_Task goal_:
Only one stretch of the listing below is wanted. Give it again exactly, from the line with "[Subscribe] (191, 2477)" through the line with "Suzanne Vega - Nine Objects Of Desire".

_Recorded data_:
---*---
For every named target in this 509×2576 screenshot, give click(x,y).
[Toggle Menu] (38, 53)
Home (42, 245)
---*---
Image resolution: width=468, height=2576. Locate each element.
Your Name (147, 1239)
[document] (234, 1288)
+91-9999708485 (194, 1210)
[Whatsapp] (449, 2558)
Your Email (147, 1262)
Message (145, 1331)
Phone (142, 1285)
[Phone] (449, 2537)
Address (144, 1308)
---*---
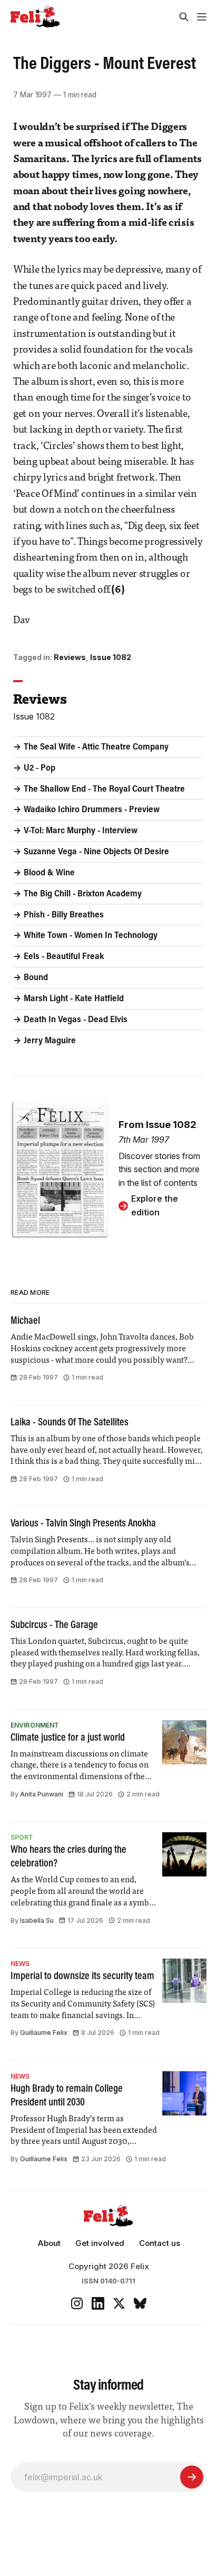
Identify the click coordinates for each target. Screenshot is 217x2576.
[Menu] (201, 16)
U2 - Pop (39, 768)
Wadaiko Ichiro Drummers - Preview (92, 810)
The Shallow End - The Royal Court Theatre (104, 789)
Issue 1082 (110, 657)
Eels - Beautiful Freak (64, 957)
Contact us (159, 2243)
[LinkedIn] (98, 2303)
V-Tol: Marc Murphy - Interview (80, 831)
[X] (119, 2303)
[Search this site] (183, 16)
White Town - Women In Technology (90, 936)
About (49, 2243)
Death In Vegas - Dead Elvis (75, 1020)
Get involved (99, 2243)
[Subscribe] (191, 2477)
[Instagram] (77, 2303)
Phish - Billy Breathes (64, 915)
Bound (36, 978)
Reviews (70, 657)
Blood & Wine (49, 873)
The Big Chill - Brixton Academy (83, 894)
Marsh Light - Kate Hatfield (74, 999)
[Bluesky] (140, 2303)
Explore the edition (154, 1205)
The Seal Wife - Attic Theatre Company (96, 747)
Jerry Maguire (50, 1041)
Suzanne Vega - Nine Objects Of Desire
---*---
_Response_:
[Subscribe] (191, 2477)
[Instagram] (77, 2303)
Phish - Billy Breathes (64, 915)
Bound (36, 978)
Reviews (70, 657)
Blood & Wine (49, 873)
The Big Chill - Brixton Academy (83, 894)
Marsh Light - Kate Hatfield (74, 999)
[Bluesky] (140, 2303)
Explore the edition (154, 1205)
The Seal Wife - Attic Theatre Company (96, 747)
Jerry Maguire (50, 1041)
Suzanne Vega - Nine Objects Of Desire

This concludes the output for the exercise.